What you will do:
**A)** Which internet companies does the report on the Supreme Court arguments over the Texas and Florida social media laws name?
**B)** Could you resume the report on the Supreme Court arguments over the Texas and Florida social media laws from its last sentence onward?

Page excerpt:
Skip to content

Supreme Court grapples with state social media content laws

Justices use oral arguments to explore whether Texas and Florida laws restrict free speech of largest internet companies

The Supreme Court building is seen at sunset in Washington.
The Supreme Court building is seen at sunset in Washington. (Bill Clark/CQ Roll Call)

The Supreme Court appeared reluctant Monday to issue a ruling that would shake up how social media companies operate during oral arguments in two cases challenging how state laws in Texas and Florida could regulate internet giants such as Meta and Google.

The justices spent nearly four hours grappling with free speech issues presented by the laws, how social media companies operate and how that interacts with a federal law that provides internet companies immunity from lawsuits for content posted by users in most cases.

Decisions in the cases could ripple far beyond the two state laws at issue, impacting the tools Congress could have to address harms caused by social media, including harm to children.

The lawyers who argued Monday laid out a range of options for the justices, including a route that would keep the status quo and send the case back to lower courts to explore a wider range of legal questions. The justices are expected to decide the cases before the conclusion of the court’s term at the end of June.

The arguments on both sides “present a very hard question for us,” Justice Neil M. Gorsuch said at one point, as the justices debated how to handle the differing state laws and the complicated procedural nature of the two cases.

Lawyers for Texas and Florida defended their laws, which were intended to combat perceived “censorship” of conservative voices online, arguing that social media giants such as Facebook, YouTube and X, the site formerly known as Twitter, control so much public discourse they should be regarded more like telephone companies or telegraph operators.

The state laws included restrictions against removing accounts based on viewpoints, requirements that those sites have detailed explanations for their decisions and an appeals process when people are blocked. The laws have some differences, which came up during oral arguments, such as how the Florida law includes up to $100,000 in damages for violations but the Texas law does not.

Data shown:
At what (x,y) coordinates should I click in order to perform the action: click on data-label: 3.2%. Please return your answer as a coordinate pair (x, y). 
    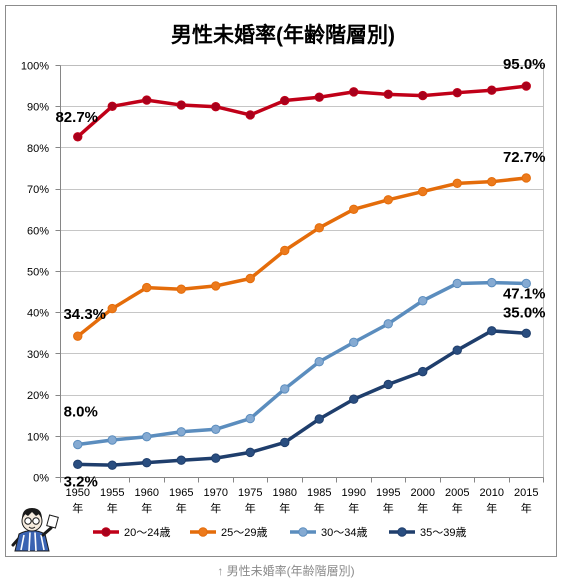
    Looking at the image, I should click on (81, 482).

Answers to the exercise:
**A)** Meta, Google, Facebook, YouTube, X (formerly Twitter)

**B)**
Texas Solicitor General Aaron L. Nielson told the justices that social media companies control so much debate that “there will be no public square to speak of” if the state didn’t step in.

Chief Justice John G. Roberts Jr. and others on the court pushed back on that idea, pointing out that social media companies are private entities not covered by the First Amendment.

“I wonder, since we’re talking about the First Amendment, whether our first concern should be with the state regulating what, you know, we have called the modern public square?” Roberts asked.

Roberts also noted that the states had effectively asked the court to take “a very big step when it comes to government regulation” of the internet.

Henry C. Whitaker, Florida solicitor general, argued the states had a First Amendment interest in promoting the “free exchange of ideas” online. Whitaker argued telephone companies do not get to discriminate against their customers based on what they say, and neither should social media companies.

“I don’t think Verizon would gain a greater right to censor because it was a conference call,” Whitaker said.

‘Laser beam’

Industry groups NetChoice LLC and the Computer & Communications Industry Association, which challenged the laws, argued that they violate the free speech rights of their clients by requiring them to host speech they disagree with.

Paul D. Clement, attorney for the industry groups, said state officials crafted the laws to be “targeted like a laser beam at the companies whose editorial judgments they did not like” because of perceived bias against conservatives.

Clement argued that the laws would require the sites to either host all sorts of objectionable content, including advocating for eating disorders, antisemitism and the like, or severely limit what users are allowed to post.

Clement called the laws a “formula for making those websites unpopular to both users and advertisers.”

Justice Samuel A. Alito Jr. pressed Clement repeatedly to square his position in the case with the protections Congress provided to social media companies in Section 230 of the Communications Decency Act, which provides internet companies immunity from lawsuits for content posted by users in most cases.

Alito said that law allows social media companies to place a distance between themselves and what’s posted on their sites, which is the opposite of their arguments against the Texas and Florida laws.

“Either it is your message, or it is not your message,” Alito said to Clement.

Clement responded that “the whole point” of Section 230 was to recognize that websites and social media companies may have a free speech interest in what gets posted by users, and to let them off the hook for it.

Justice Amy Coney Barrett at one point noted she was “a little nervous” with an assertion by NetChoice that states could not require that a social media website treat direct messages or email equally.

But she also noted that the case presents “a bunch of land mines,” particularly surrounding Section 230.

The Biden administration supported NetChoice, arguing the two state laws violated the free speech rights of the social media companies. Solicitor General Elizabeth B. Prelogar argued for the justices to decide the issues in the case in a way that would allow the litigation to proceed at lower courts.

“These platforms are private parties and are not bound by the First Amendment as an initial matter,” Prelogar said.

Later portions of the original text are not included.